#### Work required
Print out the lines below, starting with the line that contains "Task: Collapse full text via 收起全文" and going on through the line that contains "Looking at the screenshot, I should (140, 54).", with both of those lines included.

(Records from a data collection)
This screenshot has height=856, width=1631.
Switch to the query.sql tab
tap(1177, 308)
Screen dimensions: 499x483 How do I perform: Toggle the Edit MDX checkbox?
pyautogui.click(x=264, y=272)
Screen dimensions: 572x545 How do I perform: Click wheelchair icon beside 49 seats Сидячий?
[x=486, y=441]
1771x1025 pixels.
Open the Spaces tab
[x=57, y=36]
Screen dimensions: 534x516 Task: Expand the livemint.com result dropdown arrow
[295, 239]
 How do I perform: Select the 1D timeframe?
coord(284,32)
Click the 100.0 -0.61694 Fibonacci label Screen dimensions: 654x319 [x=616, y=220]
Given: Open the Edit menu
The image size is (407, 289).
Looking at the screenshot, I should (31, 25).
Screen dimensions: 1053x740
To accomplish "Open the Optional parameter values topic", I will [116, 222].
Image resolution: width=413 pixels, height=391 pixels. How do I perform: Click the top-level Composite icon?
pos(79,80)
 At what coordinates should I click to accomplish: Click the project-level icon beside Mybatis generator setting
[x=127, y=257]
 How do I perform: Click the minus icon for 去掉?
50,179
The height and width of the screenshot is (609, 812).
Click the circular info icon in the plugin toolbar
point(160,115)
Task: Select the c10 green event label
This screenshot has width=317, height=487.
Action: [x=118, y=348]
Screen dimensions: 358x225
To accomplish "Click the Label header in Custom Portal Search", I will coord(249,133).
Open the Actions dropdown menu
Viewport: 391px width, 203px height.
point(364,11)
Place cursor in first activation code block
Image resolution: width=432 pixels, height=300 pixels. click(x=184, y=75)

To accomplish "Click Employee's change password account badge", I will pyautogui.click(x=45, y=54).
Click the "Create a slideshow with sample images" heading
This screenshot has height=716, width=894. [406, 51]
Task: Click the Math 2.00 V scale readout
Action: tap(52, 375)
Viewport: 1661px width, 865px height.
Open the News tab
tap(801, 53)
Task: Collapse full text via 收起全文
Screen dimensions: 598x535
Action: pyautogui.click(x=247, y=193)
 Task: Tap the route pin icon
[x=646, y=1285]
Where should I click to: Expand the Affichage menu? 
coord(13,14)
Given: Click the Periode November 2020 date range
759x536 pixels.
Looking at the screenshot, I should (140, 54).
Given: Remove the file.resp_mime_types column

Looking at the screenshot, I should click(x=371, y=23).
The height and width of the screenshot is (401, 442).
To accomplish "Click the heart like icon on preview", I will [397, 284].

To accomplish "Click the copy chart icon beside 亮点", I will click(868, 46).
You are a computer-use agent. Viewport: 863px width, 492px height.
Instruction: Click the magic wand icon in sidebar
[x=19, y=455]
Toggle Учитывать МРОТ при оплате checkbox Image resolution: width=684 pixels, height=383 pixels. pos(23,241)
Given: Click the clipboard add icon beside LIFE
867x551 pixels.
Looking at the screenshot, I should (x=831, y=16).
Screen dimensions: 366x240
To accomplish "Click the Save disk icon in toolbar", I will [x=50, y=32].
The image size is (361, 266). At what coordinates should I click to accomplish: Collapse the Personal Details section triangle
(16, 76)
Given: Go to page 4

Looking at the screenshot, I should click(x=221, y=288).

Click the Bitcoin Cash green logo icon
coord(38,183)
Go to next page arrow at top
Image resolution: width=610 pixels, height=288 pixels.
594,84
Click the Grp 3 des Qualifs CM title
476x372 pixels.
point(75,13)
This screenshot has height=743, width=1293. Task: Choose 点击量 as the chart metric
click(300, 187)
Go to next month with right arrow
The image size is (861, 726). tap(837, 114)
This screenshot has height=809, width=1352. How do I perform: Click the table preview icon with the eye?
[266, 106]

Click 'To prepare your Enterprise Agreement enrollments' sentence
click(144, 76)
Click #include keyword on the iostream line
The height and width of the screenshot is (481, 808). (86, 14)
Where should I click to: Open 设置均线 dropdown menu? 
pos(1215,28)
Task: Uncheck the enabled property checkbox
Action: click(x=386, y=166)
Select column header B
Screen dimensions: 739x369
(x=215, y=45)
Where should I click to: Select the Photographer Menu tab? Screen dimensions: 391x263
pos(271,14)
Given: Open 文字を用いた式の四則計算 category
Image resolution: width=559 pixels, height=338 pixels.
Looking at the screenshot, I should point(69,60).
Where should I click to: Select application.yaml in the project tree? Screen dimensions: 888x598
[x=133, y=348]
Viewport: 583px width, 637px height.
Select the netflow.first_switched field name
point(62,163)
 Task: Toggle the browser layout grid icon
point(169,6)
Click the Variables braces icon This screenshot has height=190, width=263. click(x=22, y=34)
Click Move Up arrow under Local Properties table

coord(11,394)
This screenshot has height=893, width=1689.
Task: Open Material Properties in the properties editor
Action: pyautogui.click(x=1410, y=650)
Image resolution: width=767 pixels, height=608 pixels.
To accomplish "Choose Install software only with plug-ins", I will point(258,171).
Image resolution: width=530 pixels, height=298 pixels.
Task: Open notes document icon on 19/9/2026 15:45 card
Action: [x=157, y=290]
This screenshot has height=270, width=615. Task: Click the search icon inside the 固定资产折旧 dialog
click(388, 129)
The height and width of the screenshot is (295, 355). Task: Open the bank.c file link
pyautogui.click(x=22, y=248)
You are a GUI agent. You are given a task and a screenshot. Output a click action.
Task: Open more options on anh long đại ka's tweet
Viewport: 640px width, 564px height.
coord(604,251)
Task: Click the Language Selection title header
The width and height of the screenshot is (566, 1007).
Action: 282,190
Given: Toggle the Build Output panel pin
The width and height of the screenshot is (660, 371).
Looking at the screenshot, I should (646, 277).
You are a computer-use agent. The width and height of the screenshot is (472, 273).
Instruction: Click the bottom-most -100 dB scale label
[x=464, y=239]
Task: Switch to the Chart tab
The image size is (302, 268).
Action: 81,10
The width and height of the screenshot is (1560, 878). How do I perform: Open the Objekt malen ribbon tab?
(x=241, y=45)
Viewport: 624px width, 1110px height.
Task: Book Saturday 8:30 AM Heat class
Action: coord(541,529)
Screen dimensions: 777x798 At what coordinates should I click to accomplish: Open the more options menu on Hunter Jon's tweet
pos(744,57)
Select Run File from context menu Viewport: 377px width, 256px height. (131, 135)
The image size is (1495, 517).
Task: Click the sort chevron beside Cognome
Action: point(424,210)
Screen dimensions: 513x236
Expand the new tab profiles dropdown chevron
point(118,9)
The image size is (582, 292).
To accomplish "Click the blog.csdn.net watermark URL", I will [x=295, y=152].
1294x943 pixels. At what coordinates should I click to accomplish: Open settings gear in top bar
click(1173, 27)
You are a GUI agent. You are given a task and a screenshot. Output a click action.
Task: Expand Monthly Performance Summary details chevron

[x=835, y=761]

#### Result for this task
Task: Collapse full text via 收起全文
Screen dimensions: 598x535
Action: pyautogui.click(x=247, y=193)
 Task: Tap the route pin icon
[x=646, y=1285]
Where should I click to: Expand the Affichage menu? 
coord(13,14)
Given: Click the Periode November 2020 date range
759x536 pixels.
Looking at the screenshot, I should (140, 54).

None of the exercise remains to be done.